Adam Fell That Men Might Be

John W. Welch

The word might is the most important operative word in this famous saying, not the resultant word joy. Adam fell that men might be. Adam and Eve did not know all things—they did not know exactly how they could fulfil this commandment to multiply and replenish the earth once they were cast out. It took a great deal of faith for Adam to choose to fall.

Until there was a fall, we were just waiting. There was no way for the great family of God to receive bodies until after the fall of Adam. Because Adam fell, we are and by his fall came death. By reason of transgression cometh the fall and the fall bringeth death. The fall was to bring mortality, and men were placed on earth to bring to pass the immortality and eternal life of man. The great purposes of God would have been frustrated without the fall of Adam.
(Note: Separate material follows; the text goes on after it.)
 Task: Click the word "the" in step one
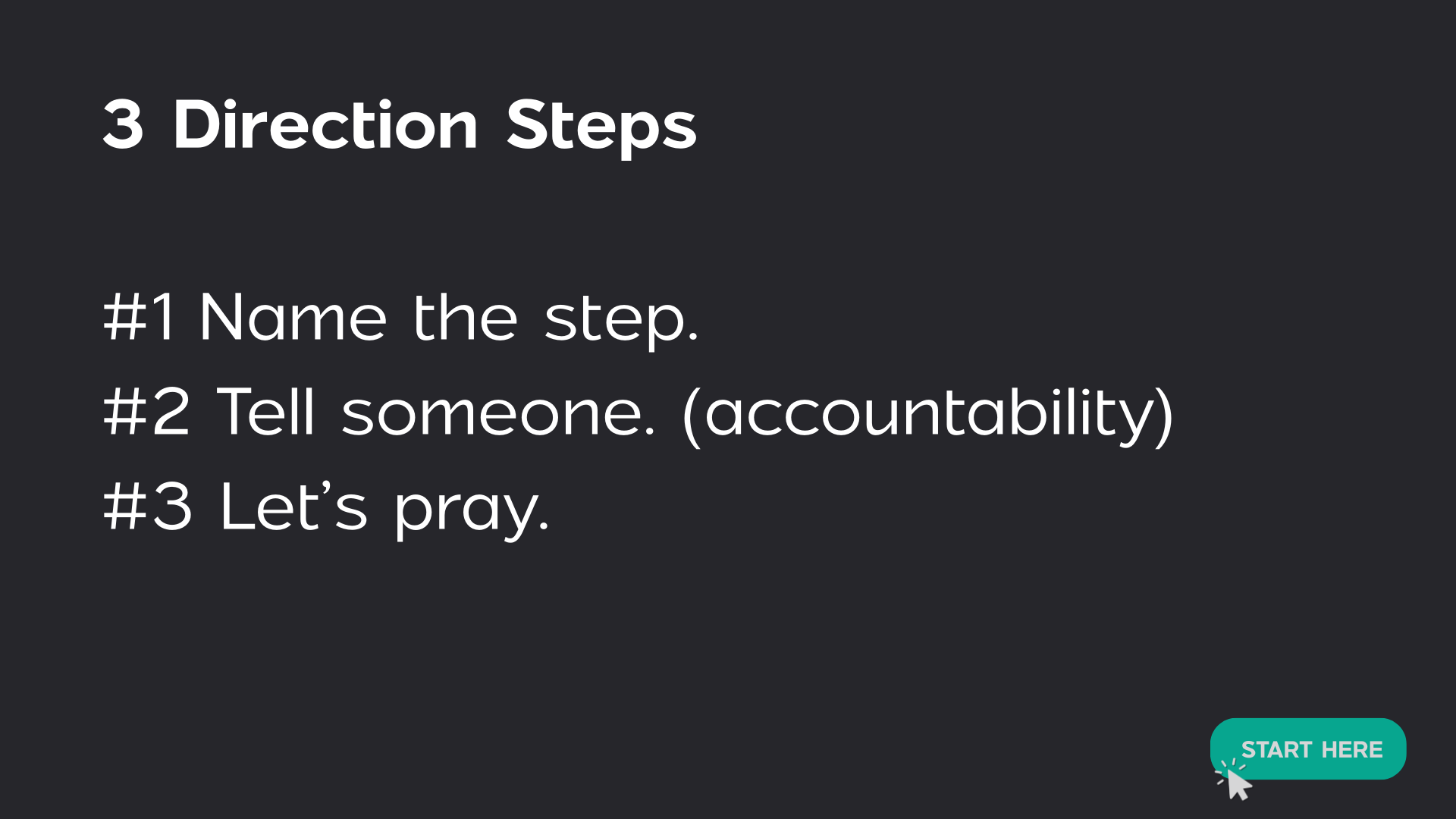[465, 318]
And then Lehi says, "men are that they might have joy." Lehi knows from his vision of the tree of life that a joyous outcome is not guaranteed but must be chosen. Initially, Adam says more definitely in Moses 5:10: "for because of my transgression my eyes are opened, and in this life I shall have joy." Adam is confident that he shall or will have joy. And in verse 11, in her response, Eve states more specifically that the joy to be experienced was, at least initially, "the joy of our redemption": his wife Eve answered, "Were it not for our transgression we never should have had seed [children], and never should have known good and evil, and the joy of our redemption, and the eternal life which God giveth unto all the obedient."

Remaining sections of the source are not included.